# Download DB drivers. JDBC are no longer necessary(pom.xml), but ODBC drivers are.
./download_drivers.sh
# Build a simple Java app executing SQL query, fetching results, and converting them to Arrow format
mvn package
# Install additional libs to your OS (if necessary)
# Update python version based on what default python version you have
# sudo apt install libboost-all-dev unixodbc-dev python-dev libpython3.10-dev
sudo apt install libboost-all-dev unixodbc-dev libpython3.11-dev
# Setup Python env. Update python version based on what default python version you have
python3.11 -m venv .venv
source .venv/bin/activate
pip install -r requirements.txt
# Install Snowflake ODBC driver. Follow instructions here: https://docs.snowflake.com/en/user-guide/odbc.html
In GoodData, go to gdc-nas
directory. Run the following commands to start local databases.

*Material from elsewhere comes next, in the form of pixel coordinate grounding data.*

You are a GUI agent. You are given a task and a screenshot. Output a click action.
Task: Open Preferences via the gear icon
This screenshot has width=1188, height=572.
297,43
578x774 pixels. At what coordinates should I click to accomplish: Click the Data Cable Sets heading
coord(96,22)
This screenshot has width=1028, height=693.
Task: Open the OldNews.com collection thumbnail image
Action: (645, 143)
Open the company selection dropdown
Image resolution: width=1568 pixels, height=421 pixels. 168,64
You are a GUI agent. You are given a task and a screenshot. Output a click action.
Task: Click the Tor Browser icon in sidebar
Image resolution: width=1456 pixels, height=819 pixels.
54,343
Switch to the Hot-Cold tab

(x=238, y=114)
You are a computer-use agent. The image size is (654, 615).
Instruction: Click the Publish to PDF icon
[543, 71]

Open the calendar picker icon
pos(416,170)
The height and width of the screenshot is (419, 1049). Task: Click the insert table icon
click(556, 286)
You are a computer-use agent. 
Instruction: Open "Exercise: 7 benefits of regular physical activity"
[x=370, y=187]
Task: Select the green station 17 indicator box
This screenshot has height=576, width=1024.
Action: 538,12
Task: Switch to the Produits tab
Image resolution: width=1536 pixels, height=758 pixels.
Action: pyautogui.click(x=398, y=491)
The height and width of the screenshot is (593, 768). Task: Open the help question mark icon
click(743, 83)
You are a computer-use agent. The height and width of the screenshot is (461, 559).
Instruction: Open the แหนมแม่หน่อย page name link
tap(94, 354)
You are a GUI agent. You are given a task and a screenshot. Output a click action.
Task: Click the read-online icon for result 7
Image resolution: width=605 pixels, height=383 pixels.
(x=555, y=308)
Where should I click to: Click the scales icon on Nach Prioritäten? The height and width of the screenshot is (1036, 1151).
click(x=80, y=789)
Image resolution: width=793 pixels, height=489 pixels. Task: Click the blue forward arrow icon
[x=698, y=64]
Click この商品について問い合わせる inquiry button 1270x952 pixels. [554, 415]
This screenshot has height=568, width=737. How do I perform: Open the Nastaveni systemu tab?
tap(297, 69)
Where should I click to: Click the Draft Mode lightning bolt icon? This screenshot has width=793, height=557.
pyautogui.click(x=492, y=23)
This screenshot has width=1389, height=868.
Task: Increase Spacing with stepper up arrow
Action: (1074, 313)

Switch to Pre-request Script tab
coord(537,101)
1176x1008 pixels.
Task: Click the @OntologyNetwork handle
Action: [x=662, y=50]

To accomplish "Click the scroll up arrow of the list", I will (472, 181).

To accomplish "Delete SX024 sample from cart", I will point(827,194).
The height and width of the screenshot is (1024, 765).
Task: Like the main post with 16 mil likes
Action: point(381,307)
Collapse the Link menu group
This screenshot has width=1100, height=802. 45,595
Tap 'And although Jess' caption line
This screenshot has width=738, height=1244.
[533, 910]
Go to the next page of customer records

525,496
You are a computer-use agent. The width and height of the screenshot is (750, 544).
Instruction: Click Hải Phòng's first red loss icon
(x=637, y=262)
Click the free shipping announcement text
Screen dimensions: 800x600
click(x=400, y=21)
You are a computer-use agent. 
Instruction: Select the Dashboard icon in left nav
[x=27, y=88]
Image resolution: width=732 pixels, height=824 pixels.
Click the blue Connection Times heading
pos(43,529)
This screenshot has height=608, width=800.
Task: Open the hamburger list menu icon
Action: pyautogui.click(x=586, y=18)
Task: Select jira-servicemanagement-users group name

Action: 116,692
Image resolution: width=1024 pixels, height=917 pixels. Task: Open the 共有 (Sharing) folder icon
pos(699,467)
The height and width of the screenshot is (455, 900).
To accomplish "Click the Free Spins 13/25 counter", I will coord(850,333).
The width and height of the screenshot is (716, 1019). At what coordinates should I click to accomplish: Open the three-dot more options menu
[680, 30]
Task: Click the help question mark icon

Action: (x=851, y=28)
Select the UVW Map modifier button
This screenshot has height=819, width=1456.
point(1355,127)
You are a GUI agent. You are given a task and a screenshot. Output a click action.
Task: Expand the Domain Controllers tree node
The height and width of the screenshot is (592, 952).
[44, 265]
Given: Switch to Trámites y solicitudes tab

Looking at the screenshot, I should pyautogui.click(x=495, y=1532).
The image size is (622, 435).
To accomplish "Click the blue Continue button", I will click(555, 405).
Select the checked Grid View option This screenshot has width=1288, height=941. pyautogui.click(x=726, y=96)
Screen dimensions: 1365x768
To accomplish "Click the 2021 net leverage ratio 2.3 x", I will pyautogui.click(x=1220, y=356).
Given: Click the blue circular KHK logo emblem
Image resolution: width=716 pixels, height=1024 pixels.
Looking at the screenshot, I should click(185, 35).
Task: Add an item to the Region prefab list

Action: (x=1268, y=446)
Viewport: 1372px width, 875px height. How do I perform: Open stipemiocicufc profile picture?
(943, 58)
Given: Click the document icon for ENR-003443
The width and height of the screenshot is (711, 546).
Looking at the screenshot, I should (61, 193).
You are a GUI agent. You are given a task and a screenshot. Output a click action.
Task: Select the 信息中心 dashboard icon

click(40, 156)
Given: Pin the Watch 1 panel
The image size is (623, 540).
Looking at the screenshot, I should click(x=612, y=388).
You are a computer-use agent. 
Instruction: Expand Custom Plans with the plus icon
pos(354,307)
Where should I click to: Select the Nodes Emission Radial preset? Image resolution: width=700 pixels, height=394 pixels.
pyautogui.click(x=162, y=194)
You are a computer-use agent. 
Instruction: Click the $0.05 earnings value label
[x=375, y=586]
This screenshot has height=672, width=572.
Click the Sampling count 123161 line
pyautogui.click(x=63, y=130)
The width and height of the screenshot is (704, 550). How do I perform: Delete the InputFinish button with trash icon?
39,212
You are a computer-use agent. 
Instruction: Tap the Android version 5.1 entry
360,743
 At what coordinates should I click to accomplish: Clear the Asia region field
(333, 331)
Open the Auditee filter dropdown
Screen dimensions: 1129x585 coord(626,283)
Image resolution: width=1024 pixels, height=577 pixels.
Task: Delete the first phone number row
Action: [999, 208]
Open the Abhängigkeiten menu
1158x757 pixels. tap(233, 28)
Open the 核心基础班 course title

docker-compose up -d postgres
docker-compose -f docker-compose-datasources.yaml up -d vertica
If you are not working in GooData, start databases your way.
Currently drivers support fully PostgreSQL and Snowflake. Turbodbc supports Vertica as well. You can start these databases in the cloud and test them.
See env_example for the list of environment variables that need to be set.
Update config.yaml
based on where your databases are running.
In GoodData we have a tooling for loading various testing models including TPCH 1G.
./data_load.py -w tpch_1D0g -d pg_local --skip-download -nv
DB_USER=tiger ./data_load.py -w tpch_1D0g -d vertica_local --skip-download -nv
./data_load.py -w tpch_1D0g -d snowflake_eu_central --skip-download -nv
./data_load.py -w tpch_1D0g -d pg_eu_central --skip-download -nv
It tests pure JDBC, JDBC + conversion to Arrow and Java ADBC driver.
It stores results in results/jaba_results_*.json
files.
Python tooling then reads Java results and combine them with Python results.
Run Java app:
./run_java.sh
Examples:
python poc_drivers.py --help
# You can specify a custom result.csv file
python poc_drivers.py -r test.csv
Load results to MotherDuck:
use tiger_tests;
use perf_tests;
drop table if exists quiver_drivers;
create table quiver_drivers as
select * from read_csv_auto('/home/jacek/work/src/gooddata-quiver/PoC/drivers/results/all_results.csv');
-- Tests it works
select * from quiver_drivers limit 10;
This DB + schema are connected to a data source in Labs environment: https://demo-se.labs.cloud.gooddata.com/
- ADBC fails when connecting to "far" databases(could not begin COPY: SSL SYSCALL error: EOF detected). It is not able to handle the latency.
- Sometimes Turbodbc segfaults.